Okay now I have taken this too far. It's one thing to flirt but to give someone else my number. Now I'm confused. Would this be considered disrespectful?
"Well I…I.. I..um-"
"Oh, I'm sorry. I wasn't sure but now I see."
"See what?" I ask confused.
"I wasn't sure if you and him were together or just friends, but I get it. I'm sorry I didn't mean any disrespect."
"What!" I said that a little too fat and too loud. "Cas and I are just friends. He likes girls too. I'm not with him." Okay now I'm running my mouth. I need to shut up.
"Just friend." Gordon asks a little confused.
"Right Cas. What the-" I don't believe my eyes. As I turn to get confirmation from Cas who I thought was watching the whole thing, I find him stealing. I can't believe it. AS I watch him he is stuffing bottles of liquor in his oversized pants. I was wondering why he hand those things on.
"Right." Gordon says as I turn to look at him. "Give me your phone."
"Here." I say handing him my phone. I am too shocked to protest. I am too busy trying to figure out why Cas feels like he needs to steal something. He has never stolen anything a day in his life. He never needed to. He always had the money. I know we aren't old enough to by booze, but the same homeless guy we always gets to buy it for us lives in the same alley. Plus Gabriel and Balthazar are both old enough to buy it. It just doesn't make sense the house has become a fully stocked bar.
"Here you go?" Gordon says as he hands me back my phone. " I put my number in there and I want you to call or text me sometime. Either one I don't mind."
"You did what?" I say not really knowing what is going on.
"I gave you my number but I should warn you if I don't hear from you in a week I will be the one calling you. I called my phone from yours." Damn this guy and his take charge attitude. Does he thinks that I secretly love a take charge guy.
"Message received." I say as I push the thought of us rolling around naked out of my head.
"Good, I look forward to your call." He says before he disappears down the aisle.
I stand there watching him walk away. Not because I like looking at his body but because I am afraid to turn around. If I turn around and Cas is still shoving things down his pants, then I have to ask him about it and I kind of don't want to. I'm a little afraid of the answer. Maybe if I say something before I turn around he will stop.
"Cute." Damn him for beating me to the punch. Wait was he listening the whole time.
"Nobody is ugly Cas." I say as I turn around to find him looking at something else. I wonder if he plans to take that too.
"I beg to differ. I have woken up to a few questionable looking people in the past."
"Really." Is he trying to make me jealous? Is he mad that I flirted with someone in front of him. "You never told me that?" I say as I try to remain cool. Look I know we are friends but I still hate the thought of him being with somebody else. I don't want him to be with anybody but me. All he has to is give me a hint I would drop any and everybody if it mean s we can be together. I hate this whole being friend's thing. Every day when I wake up my heart breaks but I have nobody to blame but myself. He was mine for four years and I though him away like yesterday's paper.
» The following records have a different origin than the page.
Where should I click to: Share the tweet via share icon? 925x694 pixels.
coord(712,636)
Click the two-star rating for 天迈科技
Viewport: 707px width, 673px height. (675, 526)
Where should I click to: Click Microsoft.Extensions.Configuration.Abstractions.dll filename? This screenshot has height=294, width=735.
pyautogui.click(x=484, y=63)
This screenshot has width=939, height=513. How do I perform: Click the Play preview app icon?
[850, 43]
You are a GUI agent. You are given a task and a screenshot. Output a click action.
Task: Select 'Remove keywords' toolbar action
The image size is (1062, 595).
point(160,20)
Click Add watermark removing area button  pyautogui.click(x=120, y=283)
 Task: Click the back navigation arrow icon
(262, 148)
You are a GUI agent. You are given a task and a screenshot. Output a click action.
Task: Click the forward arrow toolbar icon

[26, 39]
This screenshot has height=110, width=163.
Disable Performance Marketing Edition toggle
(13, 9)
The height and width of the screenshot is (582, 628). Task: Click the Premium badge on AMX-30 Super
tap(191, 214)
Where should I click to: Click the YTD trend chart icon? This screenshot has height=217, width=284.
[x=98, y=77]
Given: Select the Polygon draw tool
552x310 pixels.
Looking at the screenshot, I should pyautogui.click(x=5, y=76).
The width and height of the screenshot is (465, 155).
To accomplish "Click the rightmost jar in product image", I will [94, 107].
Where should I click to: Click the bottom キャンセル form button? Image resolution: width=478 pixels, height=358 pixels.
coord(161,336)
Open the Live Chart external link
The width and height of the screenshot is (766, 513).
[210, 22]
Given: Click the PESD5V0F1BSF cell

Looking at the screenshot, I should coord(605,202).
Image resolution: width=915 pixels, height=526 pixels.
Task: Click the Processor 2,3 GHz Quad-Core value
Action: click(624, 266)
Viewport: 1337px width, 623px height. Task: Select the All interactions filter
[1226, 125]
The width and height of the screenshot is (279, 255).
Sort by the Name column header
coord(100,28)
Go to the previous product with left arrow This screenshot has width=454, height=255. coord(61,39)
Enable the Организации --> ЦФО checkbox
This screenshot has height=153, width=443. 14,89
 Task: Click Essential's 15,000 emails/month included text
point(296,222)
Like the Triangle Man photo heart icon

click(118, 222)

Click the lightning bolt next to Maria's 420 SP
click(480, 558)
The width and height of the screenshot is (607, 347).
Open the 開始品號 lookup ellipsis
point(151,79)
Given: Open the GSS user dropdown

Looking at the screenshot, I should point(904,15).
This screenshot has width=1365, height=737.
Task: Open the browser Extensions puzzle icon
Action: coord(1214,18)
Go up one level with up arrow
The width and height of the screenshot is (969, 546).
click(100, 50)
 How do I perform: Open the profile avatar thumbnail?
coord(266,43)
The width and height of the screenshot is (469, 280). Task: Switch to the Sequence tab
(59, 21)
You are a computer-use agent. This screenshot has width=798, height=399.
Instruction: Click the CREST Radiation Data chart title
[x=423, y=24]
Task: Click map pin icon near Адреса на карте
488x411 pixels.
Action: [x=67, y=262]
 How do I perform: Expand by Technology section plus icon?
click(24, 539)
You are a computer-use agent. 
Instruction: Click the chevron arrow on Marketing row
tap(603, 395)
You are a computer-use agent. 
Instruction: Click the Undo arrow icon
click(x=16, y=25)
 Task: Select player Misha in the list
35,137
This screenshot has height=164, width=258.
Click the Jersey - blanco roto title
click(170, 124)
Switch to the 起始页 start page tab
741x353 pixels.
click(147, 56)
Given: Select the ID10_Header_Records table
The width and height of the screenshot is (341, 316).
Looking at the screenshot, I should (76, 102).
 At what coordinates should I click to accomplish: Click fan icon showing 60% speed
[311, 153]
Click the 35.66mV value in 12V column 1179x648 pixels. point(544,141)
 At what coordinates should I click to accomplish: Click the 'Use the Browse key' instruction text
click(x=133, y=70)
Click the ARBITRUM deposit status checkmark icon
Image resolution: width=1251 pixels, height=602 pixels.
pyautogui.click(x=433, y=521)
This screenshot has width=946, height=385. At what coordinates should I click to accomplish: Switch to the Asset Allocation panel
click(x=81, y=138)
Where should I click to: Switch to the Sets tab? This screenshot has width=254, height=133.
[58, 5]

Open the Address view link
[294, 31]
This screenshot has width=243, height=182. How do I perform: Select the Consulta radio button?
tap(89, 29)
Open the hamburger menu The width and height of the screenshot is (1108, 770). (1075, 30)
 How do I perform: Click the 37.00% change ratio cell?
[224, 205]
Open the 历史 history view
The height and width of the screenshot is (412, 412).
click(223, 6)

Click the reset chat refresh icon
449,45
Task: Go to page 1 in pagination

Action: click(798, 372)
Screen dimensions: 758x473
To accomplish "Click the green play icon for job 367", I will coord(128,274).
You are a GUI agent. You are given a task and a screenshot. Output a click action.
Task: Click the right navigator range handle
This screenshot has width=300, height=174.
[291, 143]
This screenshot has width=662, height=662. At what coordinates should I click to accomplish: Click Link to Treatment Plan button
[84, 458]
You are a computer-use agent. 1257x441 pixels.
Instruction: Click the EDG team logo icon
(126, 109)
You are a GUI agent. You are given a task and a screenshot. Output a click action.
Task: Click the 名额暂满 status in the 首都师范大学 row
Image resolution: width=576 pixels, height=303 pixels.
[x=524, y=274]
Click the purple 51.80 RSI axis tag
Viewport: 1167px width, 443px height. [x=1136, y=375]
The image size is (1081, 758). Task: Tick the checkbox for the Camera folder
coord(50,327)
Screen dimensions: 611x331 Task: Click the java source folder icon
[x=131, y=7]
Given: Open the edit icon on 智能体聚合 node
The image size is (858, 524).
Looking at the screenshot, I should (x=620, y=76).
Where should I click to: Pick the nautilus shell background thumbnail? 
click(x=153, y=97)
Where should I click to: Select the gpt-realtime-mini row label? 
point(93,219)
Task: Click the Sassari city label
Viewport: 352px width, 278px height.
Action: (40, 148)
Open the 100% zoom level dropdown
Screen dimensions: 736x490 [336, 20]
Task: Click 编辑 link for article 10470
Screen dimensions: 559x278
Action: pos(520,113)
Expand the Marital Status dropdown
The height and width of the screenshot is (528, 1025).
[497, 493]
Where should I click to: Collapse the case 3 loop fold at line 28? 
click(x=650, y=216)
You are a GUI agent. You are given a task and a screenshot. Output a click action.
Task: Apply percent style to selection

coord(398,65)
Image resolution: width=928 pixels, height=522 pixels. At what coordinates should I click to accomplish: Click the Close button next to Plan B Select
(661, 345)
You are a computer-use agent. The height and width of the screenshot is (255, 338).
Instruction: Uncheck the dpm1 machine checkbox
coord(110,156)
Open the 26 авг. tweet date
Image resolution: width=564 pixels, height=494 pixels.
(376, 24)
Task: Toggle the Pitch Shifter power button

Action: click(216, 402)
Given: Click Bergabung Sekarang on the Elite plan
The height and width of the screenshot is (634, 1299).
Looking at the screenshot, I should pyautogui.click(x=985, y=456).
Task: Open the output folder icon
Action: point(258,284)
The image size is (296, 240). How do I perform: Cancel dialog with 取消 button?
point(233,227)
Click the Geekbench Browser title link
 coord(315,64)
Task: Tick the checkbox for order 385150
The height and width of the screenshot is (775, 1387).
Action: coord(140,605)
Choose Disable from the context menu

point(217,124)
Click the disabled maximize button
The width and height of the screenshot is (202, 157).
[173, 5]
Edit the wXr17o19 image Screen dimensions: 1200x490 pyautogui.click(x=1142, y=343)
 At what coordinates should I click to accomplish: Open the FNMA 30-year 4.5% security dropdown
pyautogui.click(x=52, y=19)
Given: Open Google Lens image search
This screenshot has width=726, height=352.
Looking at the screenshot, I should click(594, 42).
"You never asked Dean?" He says he throws something the cart. I am too much in my head to pay attention to what it is.
"Guess I didn't I say." As I start to wonder if I should mention what's in his pants. I can't help but wonder if maybe I am overthinking it.
"So are you going to call him?" Is this part of the test? I honestly have no idea how to answer that. Would I be wrong for calling Gordon? It's not like I am getting any from Cas.
"I don't know" I say as guilt starts to wash over me. Damn him, I am starting to miss the days where we didn't talk. At least it was easier to justify my actions.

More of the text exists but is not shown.